◆ **Extracted information**
####################
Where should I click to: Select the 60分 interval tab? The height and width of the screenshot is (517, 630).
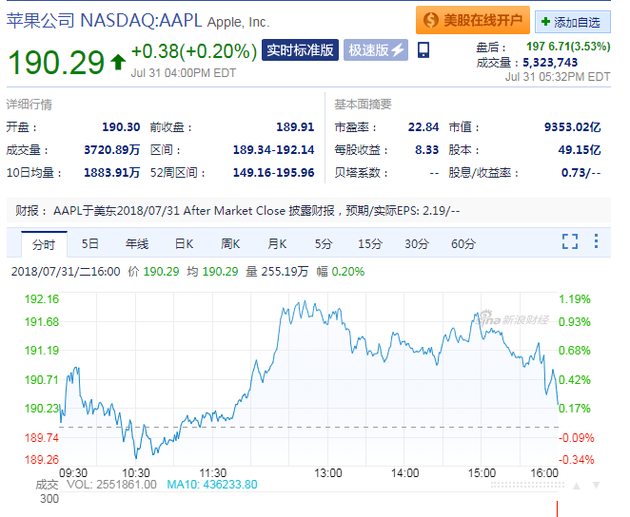(463, 244)
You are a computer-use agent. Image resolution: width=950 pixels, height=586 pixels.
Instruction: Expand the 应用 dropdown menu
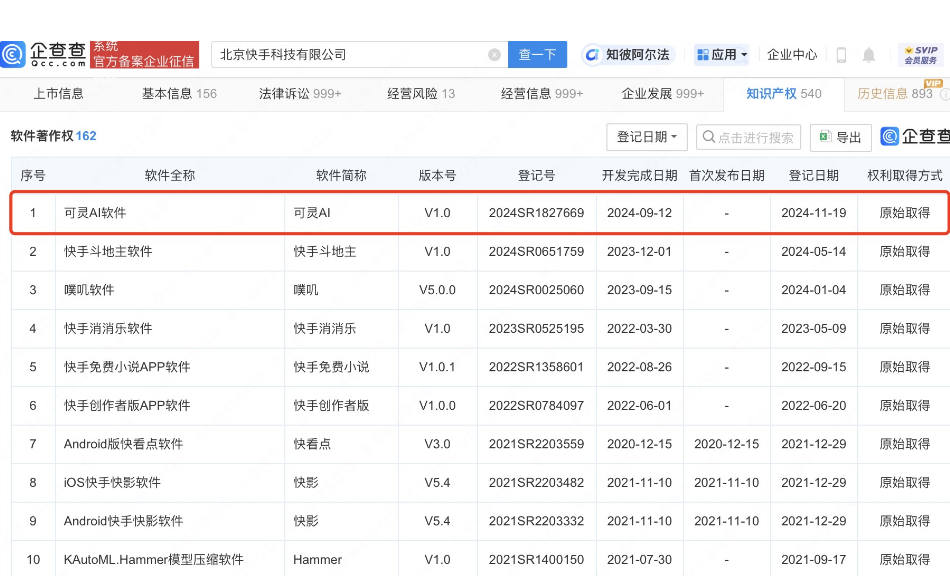(x=721, y=55)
####################
Find each line in the data above that contains the word "height", and copy those lines out in full.

◆ **Response**
Where should I click to: Select the 60分 interval tab? The height and width of the screenshot is (517, 630).
You are a computer-use agent. Image resolution: width=950 pixels, height=586 pixels.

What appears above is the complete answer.